Jestem smutna? Oczywiście koń mi musiał coś zrobić!
Nie mam siły siedzieć w domu nad książkami? To na pewno nie jest sprawa spędzania połowy dnia w szkole, to oczywiście konie!
Coś mnie boli? To ten głupi koń znowu mi coś zrobił!
Denerwuje mnie to, że nie widzi ile radości mi to daje. Gdyby konie zależały od niej to bym już dawno nie jeździła.
Ja ciągle słyszę od dziadków, że mam sobie odpuścić, bo kto to widział żeby jeździć do stajni jak jest zima/pada deszcz/wieje wiatr/wstaw dowolne. Bo przecież w razie brzydkiej pogody konia wstawia się tak jak rower do garażu i niech stoi, a zamiast 'ujeżdżać kobyłę' powinnam grać na pianinie.  😉 Chociaż odkąd skończyłam to ustawowe osiemnaście, to trochę odpuścili, bo skoro mogę głosować i kupować spirytus, to chyba i jakieś tam prawo do wyboru sposobu spędzania wolnego czasu też mi przysługuje.  🤣
Czasami mówię, że powinni się cieszyć z takiej wyjątkowej wnuczki, która ma pasję inną niż twarzoksiążka i 'melanże'. Bo większość ludzi z mojej szkoły to o niczym innym rozmawiać nie potrafi.

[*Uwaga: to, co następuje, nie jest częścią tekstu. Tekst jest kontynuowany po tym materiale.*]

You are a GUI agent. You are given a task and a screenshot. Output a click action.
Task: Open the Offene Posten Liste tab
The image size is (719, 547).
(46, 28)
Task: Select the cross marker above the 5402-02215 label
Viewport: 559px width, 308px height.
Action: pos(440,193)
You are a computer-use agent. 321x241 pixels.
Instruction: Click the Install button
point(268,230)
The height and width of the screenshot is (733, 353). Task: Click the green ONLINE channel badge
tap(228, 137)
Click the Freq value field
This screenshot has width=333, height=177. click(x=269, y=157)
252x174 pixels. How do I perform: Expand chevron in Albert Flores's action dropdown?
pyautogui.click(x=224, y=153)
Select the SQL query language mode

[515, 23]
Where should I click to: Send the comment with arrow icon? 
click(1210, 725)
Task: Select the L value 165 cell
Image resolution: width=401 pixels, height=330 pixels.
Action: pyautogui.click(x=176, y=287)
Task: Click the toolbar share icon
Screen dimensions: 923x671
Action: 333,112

ChingisChan, rozumie(my), jasne - (my) tak o całokształcie.
Ale - twoja mama prawdopodobnie śmiertelnie się o ciebie boi (że coś ci się stanie) i w życiu się do tego nie przyzna - stąd te wymysły. Moja była identyczna (+ inne obawy), dlatego "z końmi" jej pod nos się nie pchałam 🙂. Żal pozostaje - bo chyba każdy chciałby odrobiny zrozumienia dla swojej pasji, jeśli już o wsparciu nie ma mowy. Ale ten strach da się zrozumieć a bezinteresownego obrzydzania życia - nie.